Monday, August 16, 2010

The First thing To Do When You Panic

...is nothing. Today I was reminded of what it felt like to have my wallet suddenly dissappear in a foreign country and find yourself with no means of supporting yourself whatsoever.

I went through shock and denial very quickly, they get out of the way with a few searches of every possible place I could have misplaced my wallet or whatever. Travelling if it teaches you anything, teaches you that you simply don't exist except for the fact that you have money in your pocket to exchange for goods and services.

So I imagine losing your wallet when travelling alone in a foreign country is much like how Ariel Felt when Ursula took her voice in exchange for legs.
Except I don't have great legs that can nab me a handsome patriarch to look after me. Nor singing crab companions for that matter.

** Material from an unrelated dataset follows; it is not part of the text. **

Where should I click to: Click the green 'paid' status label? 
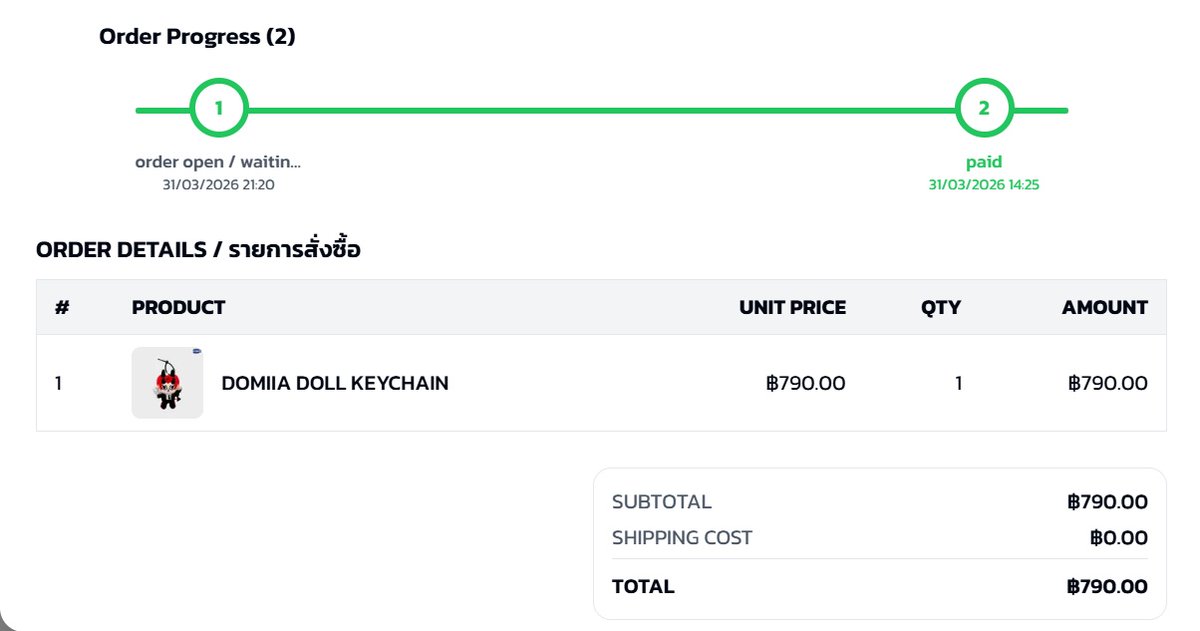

But in Abe Lincolns tradition of 'If I only had 5 minutes to cut down a tree I'd spend 4 of them sharpening my axe' or whatever, when you panic I highly recommend sitting down and letting time pass. 5-10 minutes is plenty. It isn't so much about planning or getting your shit together or whatever - it's about running an empirical experiment where you can prove to your own mind that the world isn't going to fall apart instantly.

Once you realise you have space to move it's much easier to come up with rational solutions. For me it was cancelling my card and stopping pending transactions from going through. Ordering emergency cash, and a replacement card. Then I just had to go to the police and arrange a 'pay on checkout' deal with my hostel.

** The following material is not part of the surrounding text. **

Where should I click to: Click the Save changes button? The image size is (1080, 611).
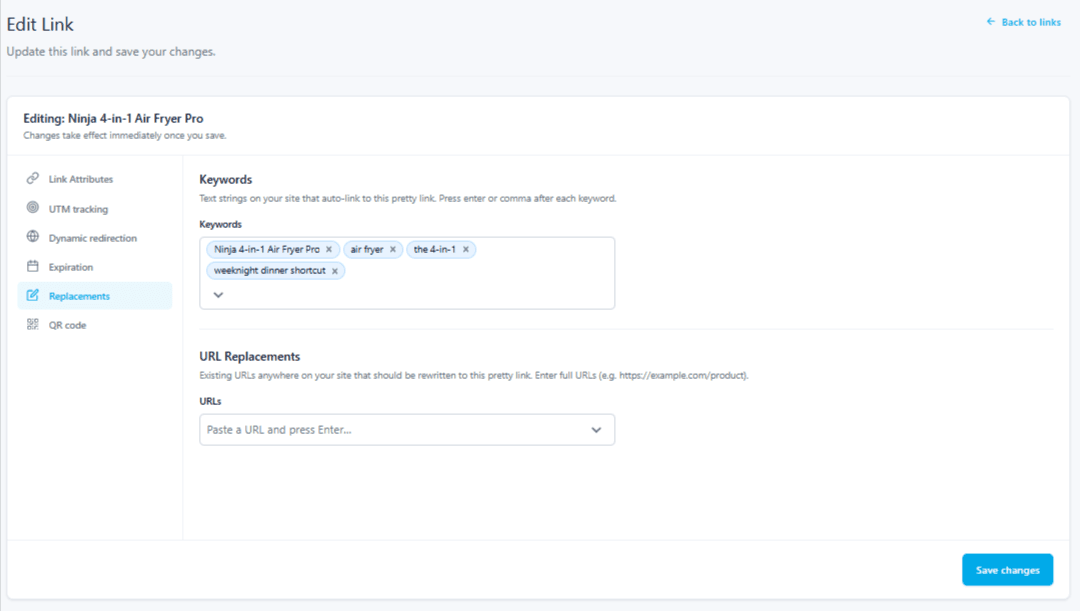(1007, 570)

The second time, I just had to devise some collatoral to offer to the hostel (because I dimwittedly arrived in town with no money having stuffed up a transfer of funds) which was refused on account of my trustworthy face and then digging up some old Japanese currency so I had enough money to eat a meal.

The thing was that in hindsight these situations were pretty easy to survive, and I could have survived a lot worse by sleeping on the streets or something.

Panic flares up to drive us furiously away from something unpleasant, but often it doesn't inspire the easiest, most graceful or even most immediate solutions to passing through our current state of affairs. Often the easiest and simplest thing to do is to endure the unpleasant and take it from there.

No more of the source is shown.